Some functional languages like Haskell are inherently lazy, others like Scala have both kinds of evaluation. Java 8 also falls into this latter category: Traditionally, Java is a strict language: all method parameters are evaluated before a method is called etc. However, the new Streams API is inherently lazy: An object is only created from the stream when there is demand for it, i. e. only when some terminal operation like collect or forEach is called. And lambda expressions allow passing functions as arguments for delayed evaluation.

Let's return to our example. In Scala, we might write the following code, lifted from Louis Botterill's blog:

def primes : Stream[Int] = {  
   var is = Stream from 2  
   def sieve(numbers: Stream[Int]): Stream[Int] = {  
    Stream.cons(  
     numbers.head,  
     sieve(for (x <- numbers.tail if x % numbers.head > 0) yield x))  
   }  
   sieve(is)  
  }   

By the way, this algorithm is not the Sieve of Eratosthenes, although it is often so presented. This paper by Melissa O'Neill has all the details. It's an interesting read: O'Neill describes an optimized implementation of the genuine sieve, making use of heap-like data structures in Haskell. I'd be interested to know if someone has ported this to Java 8. We'll stick with the unfaithful sieve (O'Neill 's term) for now.

What's important in the above code is the ability to access the head of the stream and still lazily operate on the rest.Unfortunately, in Java findFirst is also one of those terminal operations on streams, so there is no obvious way to port this bit to Java without creating our own lazy list structure.

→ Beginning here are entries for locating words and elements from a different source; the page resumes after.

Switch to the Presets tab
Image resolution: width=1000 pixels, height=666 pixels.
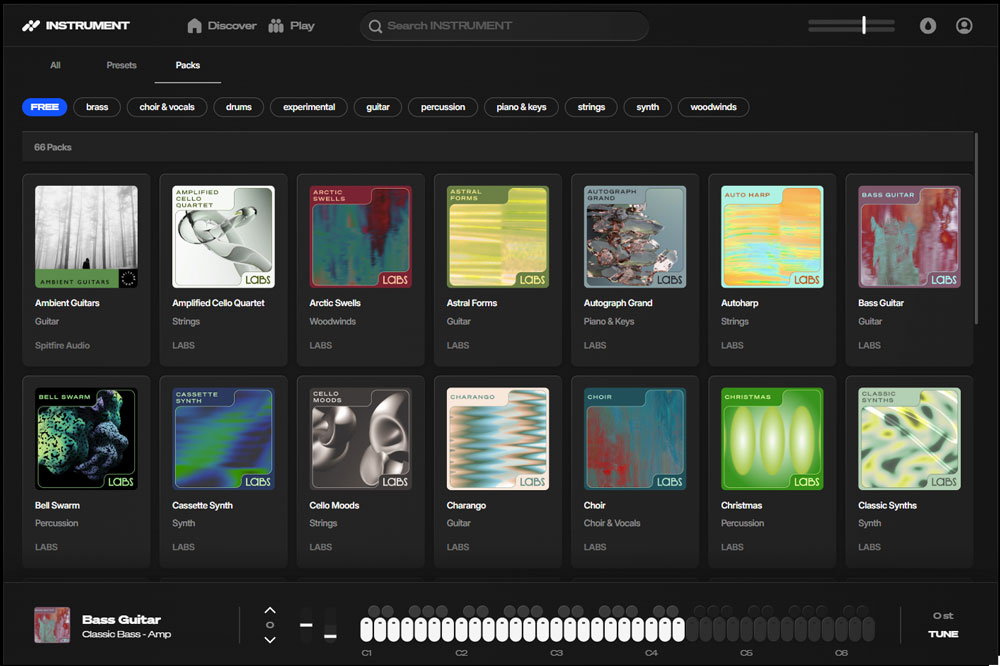tap(121, 66)
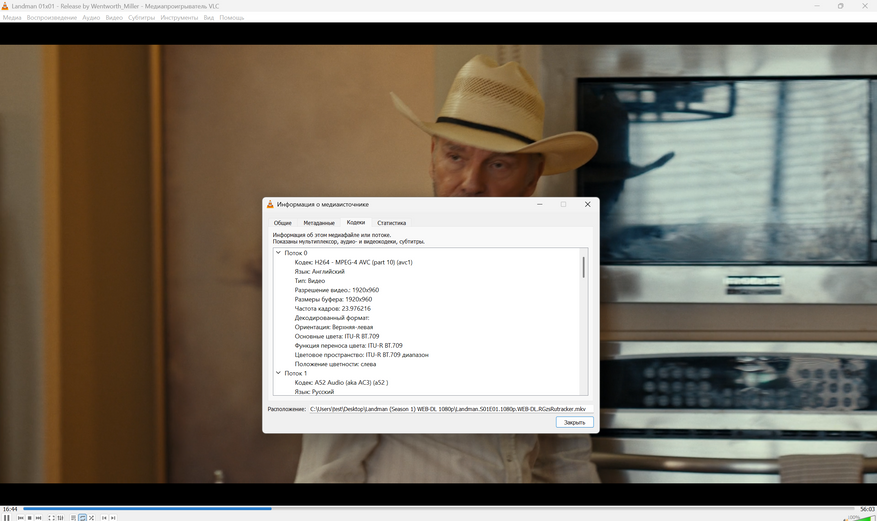This screenshot has height=521, width=877.
Task: Toggle fullscreen video mode icon
Action: click(51, 517)
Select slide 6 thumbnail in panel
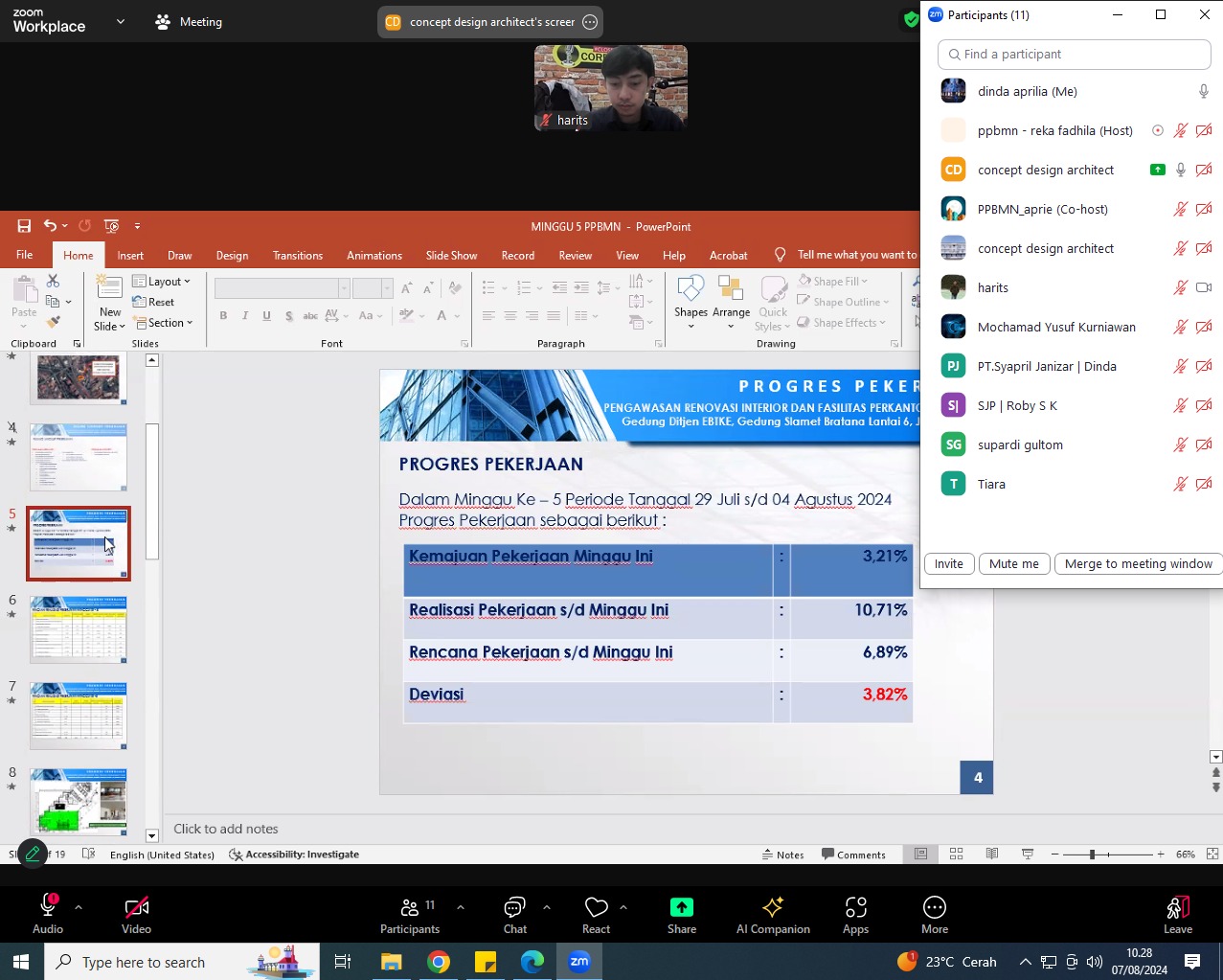Screen dimensions: 1223x980 [79, 629]
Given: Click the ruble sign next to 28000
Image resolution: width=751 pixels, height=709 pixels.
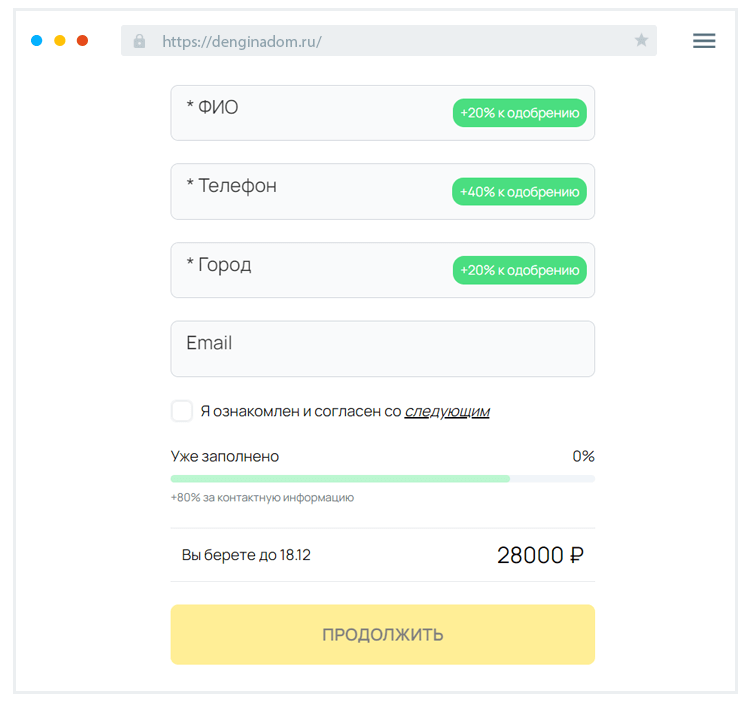Looking at the screenshot, I should click(576, 556).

We'll do that by building on the simple ConsList implementation alluded to in the previous post, and extending it in several ways:

• add a factory method that accepts a Function<T,T> to generate the elements in the tail  in sequence
• add a factory method that accepts a Supplier<FilterableConsList<T>> to create a tail
• add an instance method that accepts a Predicate<T> to filter out non-matching elements from a list
• make the implementation class lazy for the tail (but strict for the head).

As a further goodie, we can easily implement the collection interface by providing an iterator and make the thing streamable by providing a spliterator of unknown size that is based on the iterator. The coding is lengthy but straightforward, it is shown at the bottom of this post. With it, the driver for generating the first 100 primes becomes:

 LazyConsList<Integer> s = sieve(LazyConsList.newList(2, x -> x + 1));   
 s.stream().limit(100).forEach(x->System.out.print(x + " "));   

where the interesting sieve-method is this:

 private LazyConsList<Integer> sieve(FilterableConsList<Integer> s) {  
  Integer p = s.head();  
  return cons(p, () -> sieve(s.tail().filter(x -> x % p != 0)));  
 }

Now I think that looks pretty neat (and very similar to the corresponding Scala code). That's all I wanted to show. However, as Java 8 is still very new, it may not be quite obvious to many readers what's going on here. Let me try to explain.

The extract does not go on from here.